Monsoon Storms Bring Needed Rain but Dangerous Flooding
Monsoon season showers and thunderstorms have been developing over the last few weeks in the West. The rain is essential to the region, but some of the storms have been strong with flooding. Torrential rains fell over the arid landscape north of Phoenix, Arizona, leading to devastating flash floods that took the lives of at least nine people on July 15th.
Rugged terrain and fire debris
The terrain north of Phoenix in the Tonto National Forest can be rugged and mountainous, full of narrow canyons. When heavy rain falls over this landscape it doesn’t get absorbed into the rock-hard ground. Instead, it runs off into normally dry river beds called arroyos or washes, which become raging rivers. Along the way, the water picks up whatever is in its path, so by the time it reaches miles down the river, the flow is mixed with dirt, rocks, brush, and trees.
In Tonto National Forest, making matters worse, a wildfire in June not only made the ground more resistant to absorbing water (charred vegetation and ash are hydrophobic), but left burnt brush and trees to be swallowed up by rushing water.
Flash floods are a major concern every summer across the Southwest for these exact reasons. As a final threat, the floods can appear to occur out of nowhere—in the midst of a perfectly sunny day—because isolated storms tens of miles away can be the source of the water that turns babbling brooks into deadly torrents. Tragically, on July 15, a flash flood took the lives of many members of one family out enjoying a day in nature.
I thought monsoons only happen in India?
Nope. India does not have sole custody of monsoons. But the mechanisms for why there is a summer monsoon in the southwestern United States and northern Mexico are similar to those in other parts of the world. During the summer months, the sun begins to heat up the arid landscapes of the U.S. Southwest and Mexico. The heated ground warms the overlying air, causing it to rise; the air pressure at the surface drops.

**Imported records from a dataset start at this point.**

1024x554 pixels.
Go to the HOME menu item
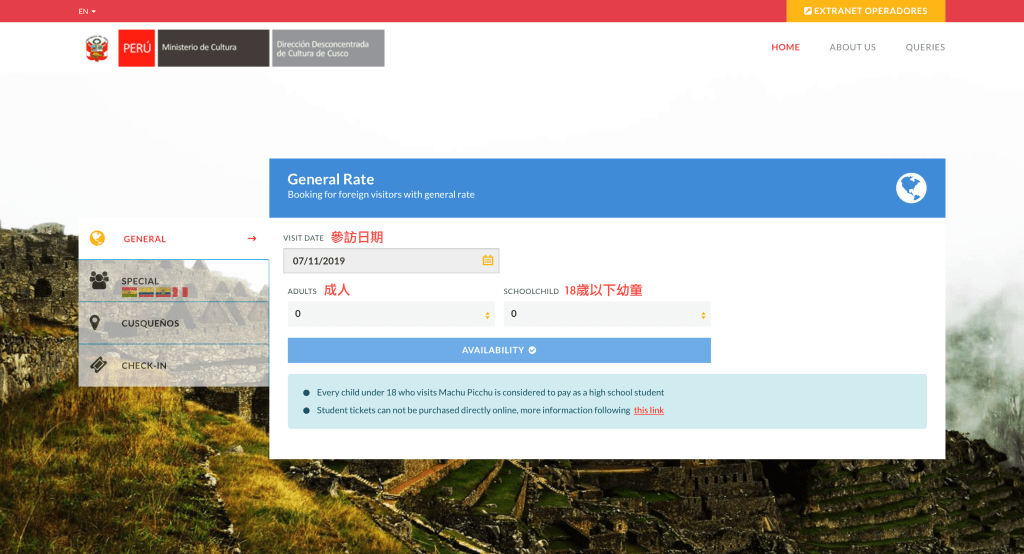(x=785, y=47)
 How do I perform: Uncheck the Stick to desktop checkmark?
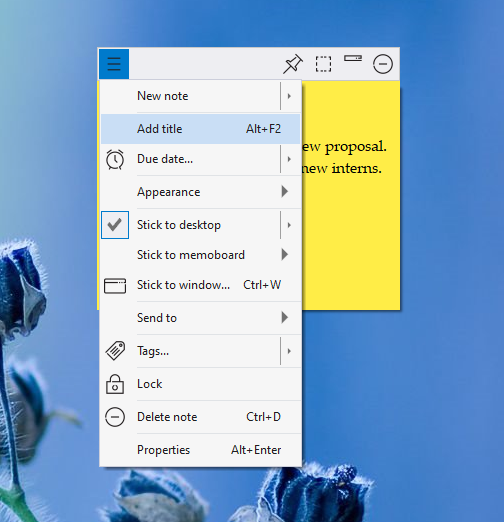pos(115,225)
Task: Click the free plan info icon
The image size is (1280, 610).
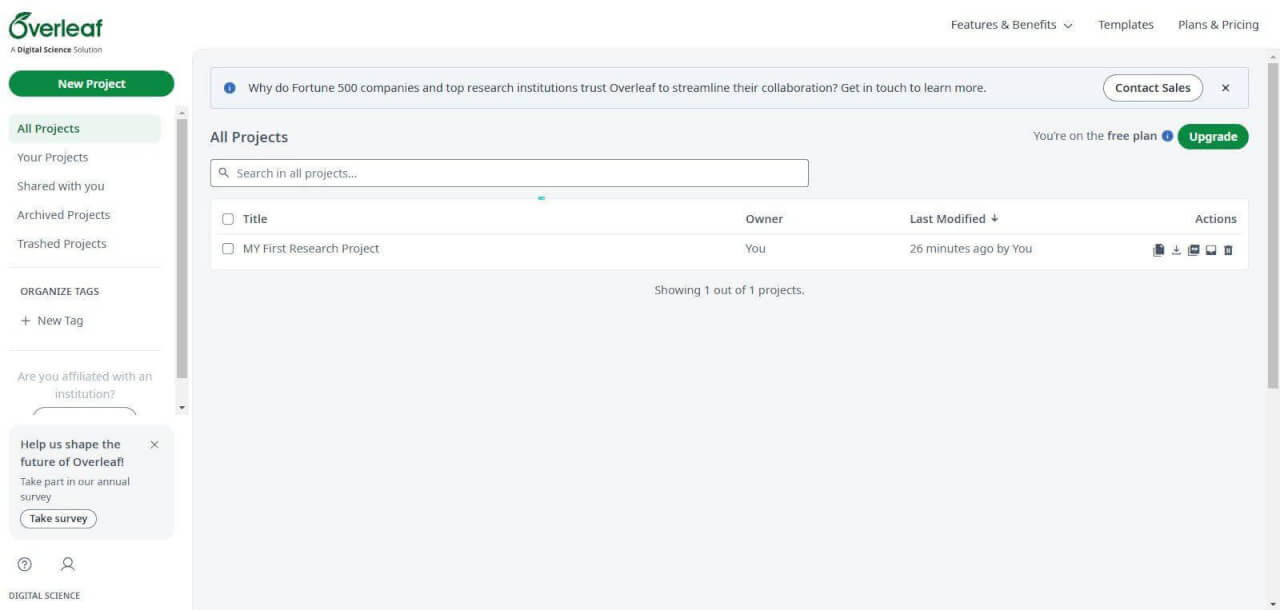Action: [1167, 136]
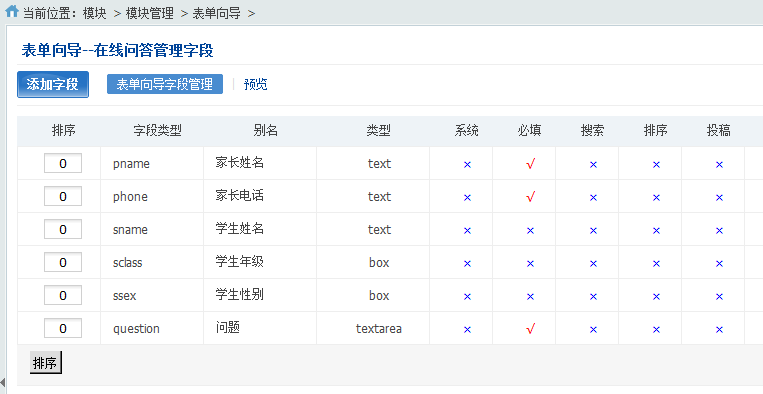
Task: Open 添加字段 button
Action: tap(53, 85)
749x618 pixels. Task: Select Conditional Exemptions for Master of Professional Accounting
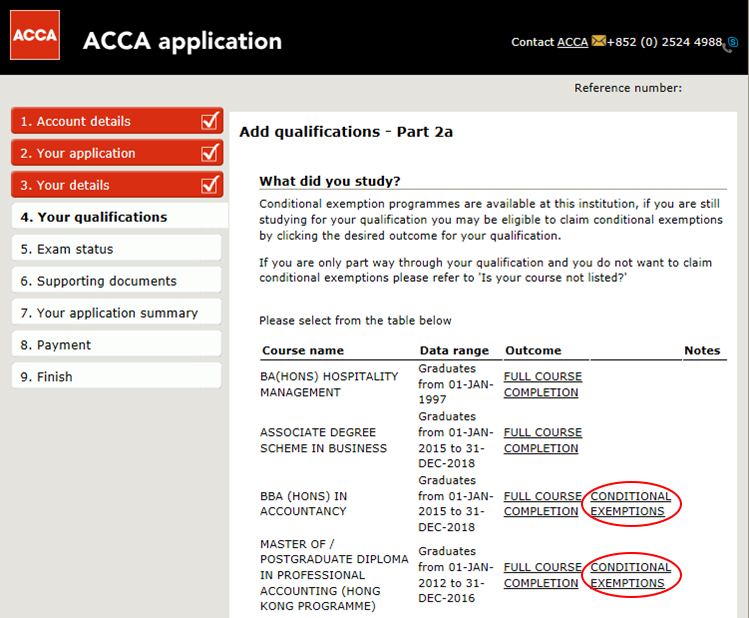click(x=630, y=574)
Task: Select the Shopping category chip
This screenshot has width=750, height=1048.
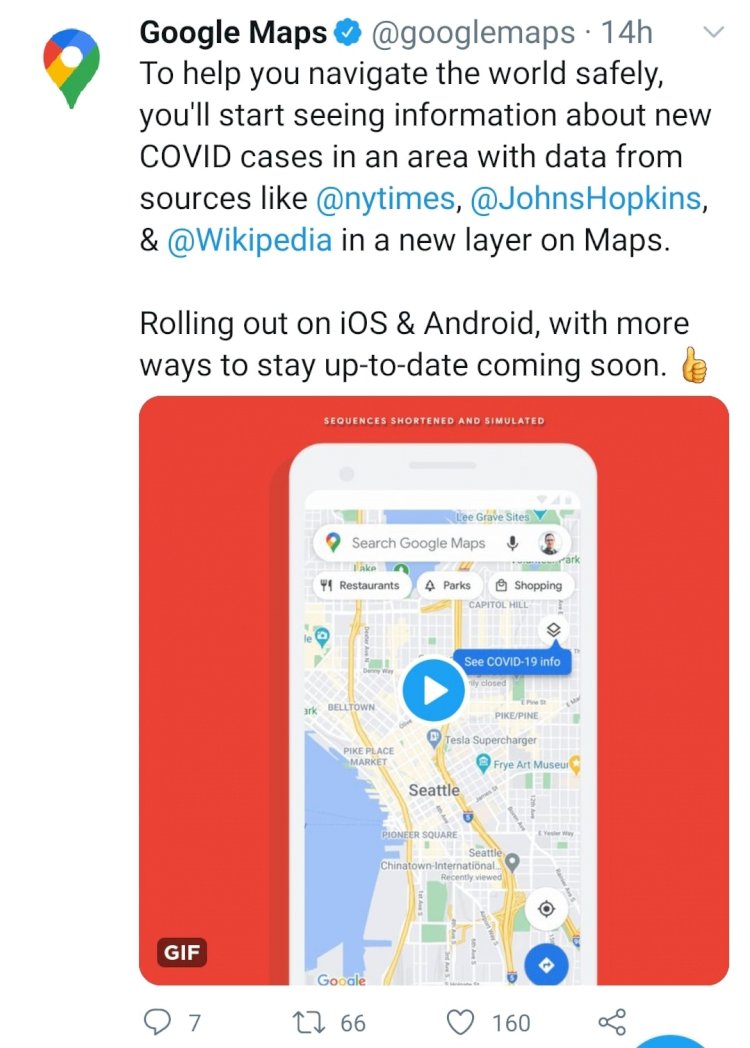Action: (x=530, y=585)
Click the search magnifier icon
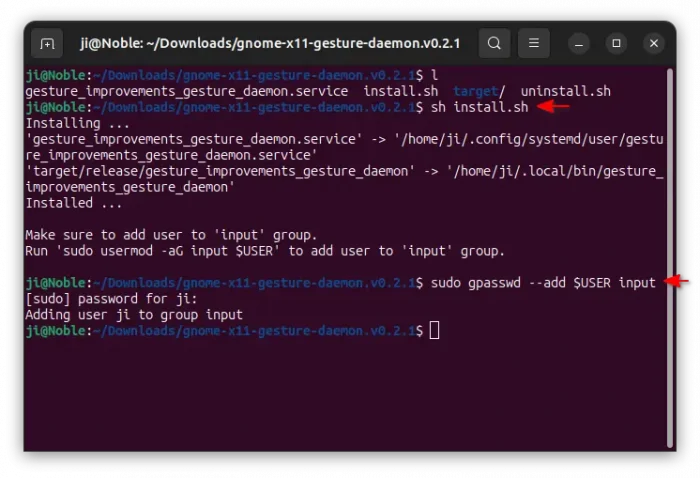The image size is (700, 478). [x=494, y=44]
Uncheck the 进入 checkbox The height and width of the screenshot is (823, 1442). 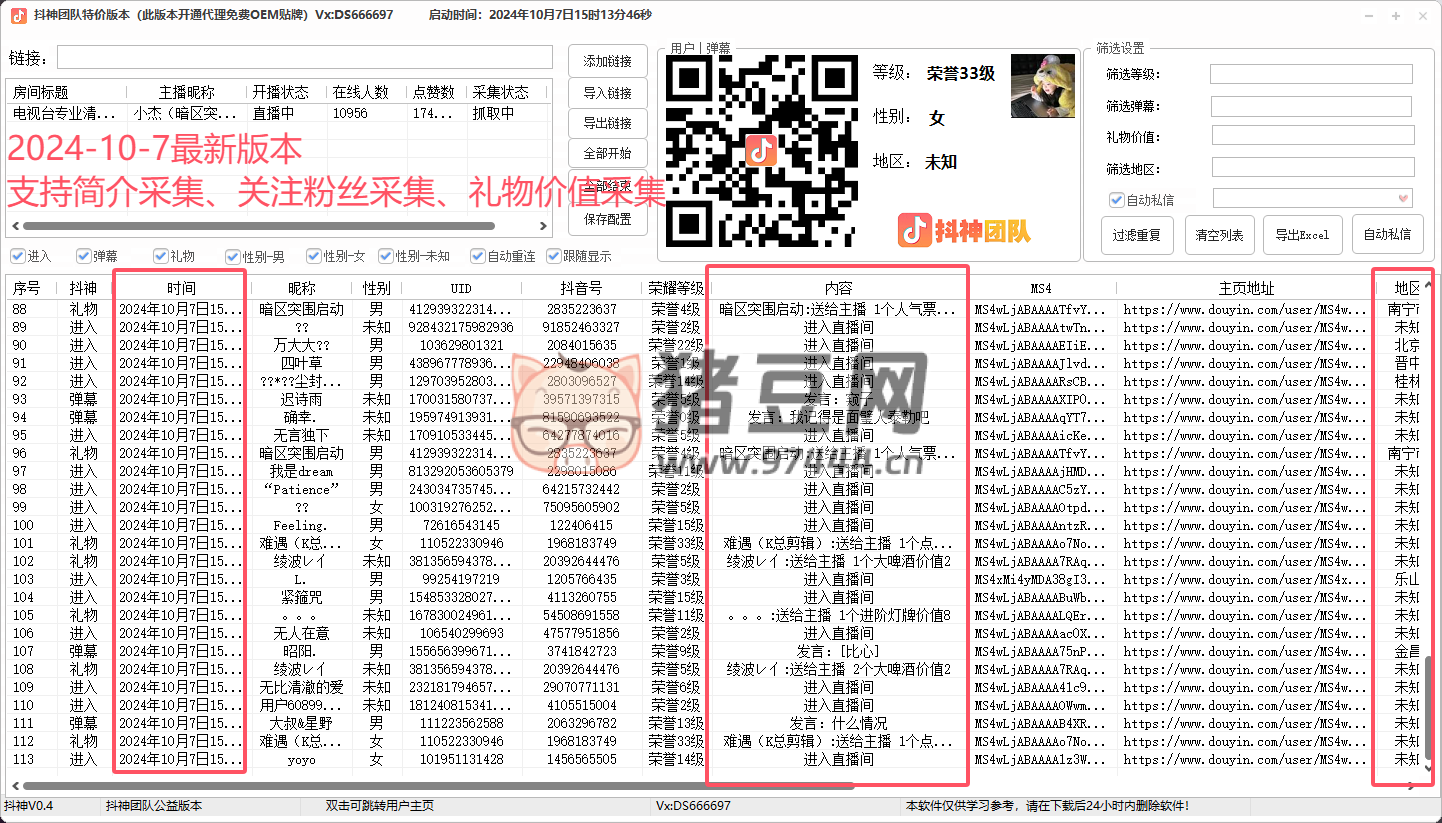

The atmosphere likes to keep things equal, so it tries to push air towards places where air is leaving. For western North America, that means moisture-rich air from over the eastern Pacific and Gulf of California rushes in at low levels of the atmosphere. Meanwhile, higher up in the atmosphere there is more air than normal—also known as higher pressure. Because air tends to circle clockwise around a block of high pressure, easterly winds also bring in moisture from the Gulf of Mexico. As this moist air interacts with higher terrain, thunderstorms form.
Unlike more tropical monsoons, where it isn’t uncommon for rain to fall nearly daily for weeks or months, the North American Monsoon does not mean constant rainfall as the mountains aren’t as high and the circulation patterns aren’t as strong. Instead, the rains can be episodic. Heavy when there is enough moisture but also separated by periods of dry conditions—another reason people may be caught off guard by flood-producing storms.
In general, the monsoon kicks off in northwest Mexico in June and expands northward, reaching the southwestern United States in early July. By mid-July, the monsoon is well underway across Mexico and the desert Southwest. The monsoon comes to end as summer does—and the intense land surface heating subsides—with rainfall diminishing through September.
Blessings and curses
The monsoon does have benefits for the area by providing relief from the intense summer sun, refilling reservoirs, and providing the bulk of the annual precipitation for the region. But it also can cause deadly flash floods like those seen recently. So if you do find yourself in the Southwest this summer, make sure to pay attention to forecasts from the National Weather Service to be aware of any potential storms.